Entah mengapa setelah perekonomian yang bagus melanda Batumarta dengan sangat
menjanjikannya perkebunan perkebunan karet di sana terlebih lagi dengan harga
karet yang kini jauh lebih baik daripada dulu, sedikit demi sedikit nilai-nilai
baik, perlahan luntur bak pakaian murah
yang kita beli di pasar-pasar tradisional sesampainya di rumah kita cuci dan
hilanglah warna cemerlangnya. Begitulah di Batumarta, kini tak lagi kita bisa
lihat kegiatan-kegitan keseniannya, seperti “Ningku’an” ataupun “Gitar
Tunggal”. Semakin banyak masjid masjid besar di sana-sini pun tak ayal hanya
terdapat satu shaff saja orang yang
berjamaah, itu pun hanya shalat Magrib. Bahkan sangat jarang orang-orang tua
mengarahkan anak-anaknya untuk belajar mengaji, semua sibuk akan urusan dunia
saja.
Bila kita
tinjau secara materi, masyarakat Batumarta sangatlah sukses dengan rata-rata
memiliki dua hektare kebun karet setiap
kepala keluarganya. Dua hektare kebun karet ini rata rata bisa menghasilkan
minimal tiga juta rupiah setiap bulannya. Sebuah nilai yang fantastis bukan?
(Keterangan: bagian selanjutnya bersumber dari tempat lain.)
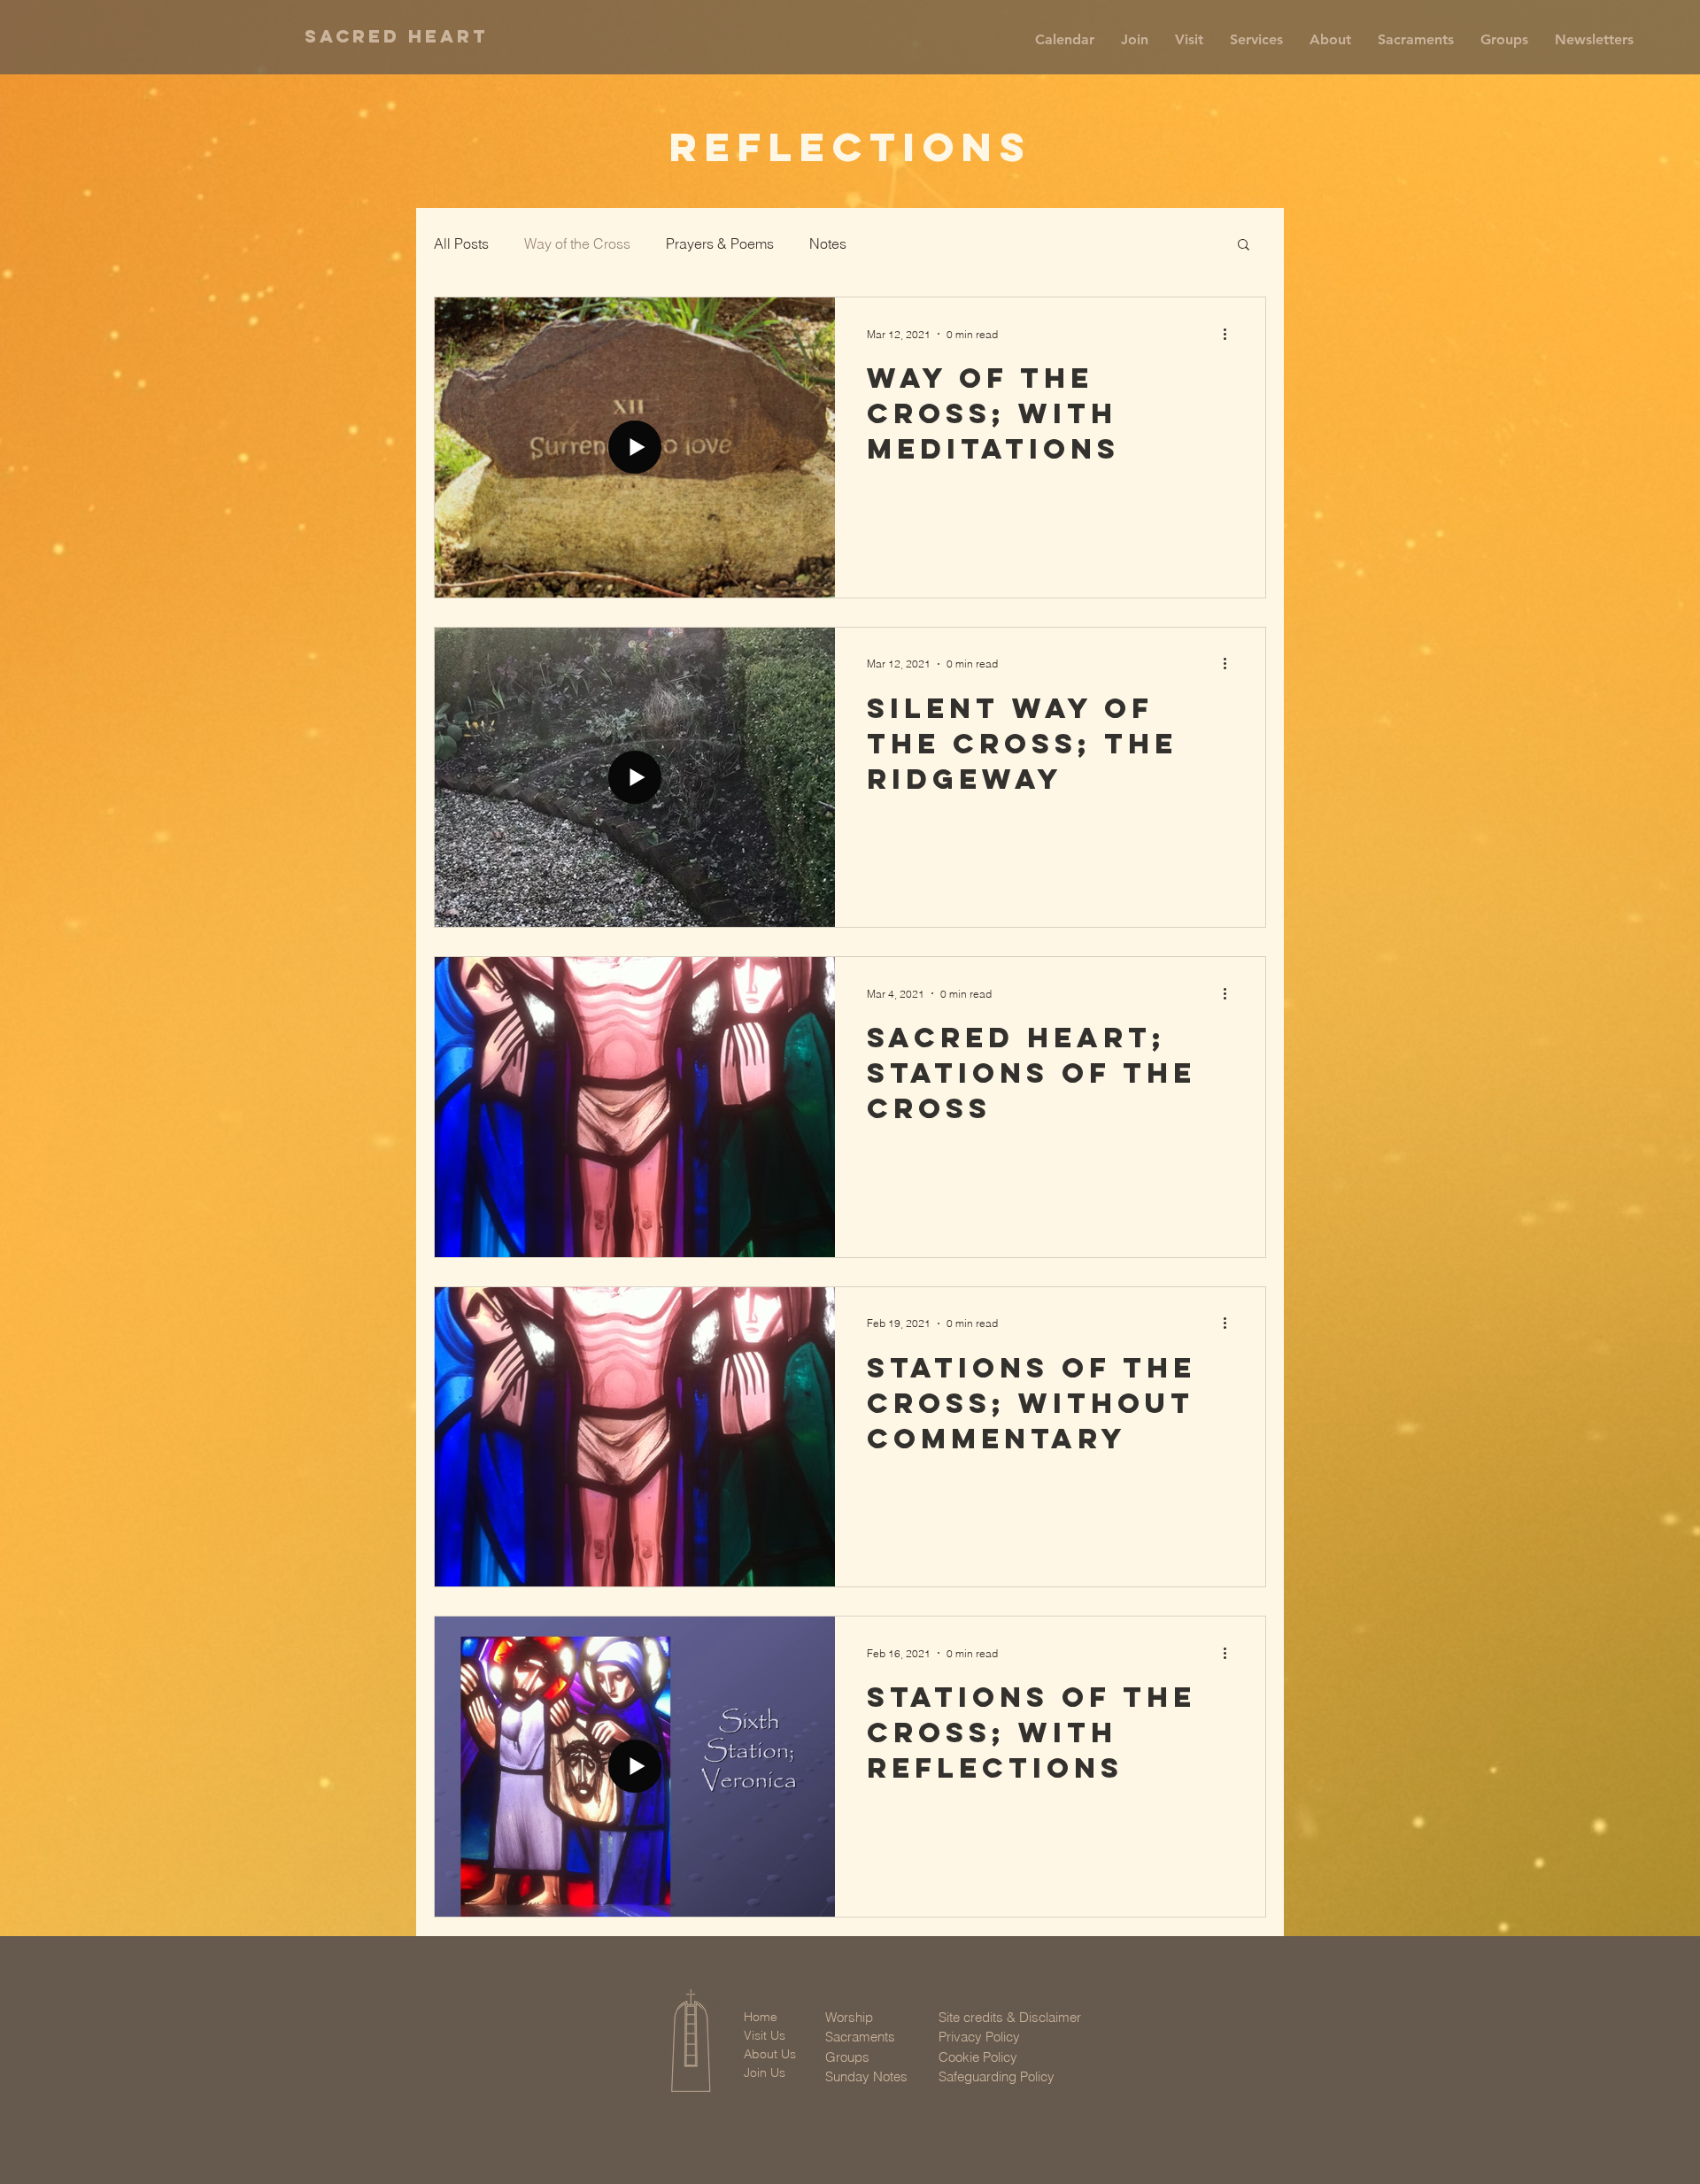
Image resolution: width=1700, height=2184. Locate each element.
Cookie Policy (978, 2057)
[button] (1135, 40)
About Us (770, 2054)
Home (760, 2017)
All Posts (461, 243)
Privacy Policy (979, 2036)
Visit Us (764, 2035)
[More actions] (1230, 333)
Namun
seharusnya dengan banyaknya kebahagiaan yang kita dapatkan, kita bisa semakin
bersyukur atas Rahmat Alloh SWT. Kalau dahulu saja dengan segala keterbatasan,
kita bisa hidup berdampingan, saling mengingatkan, dan juga saling membantu,
kenapa tidak kini yang kemakmuran sudah menyelimuti warganya.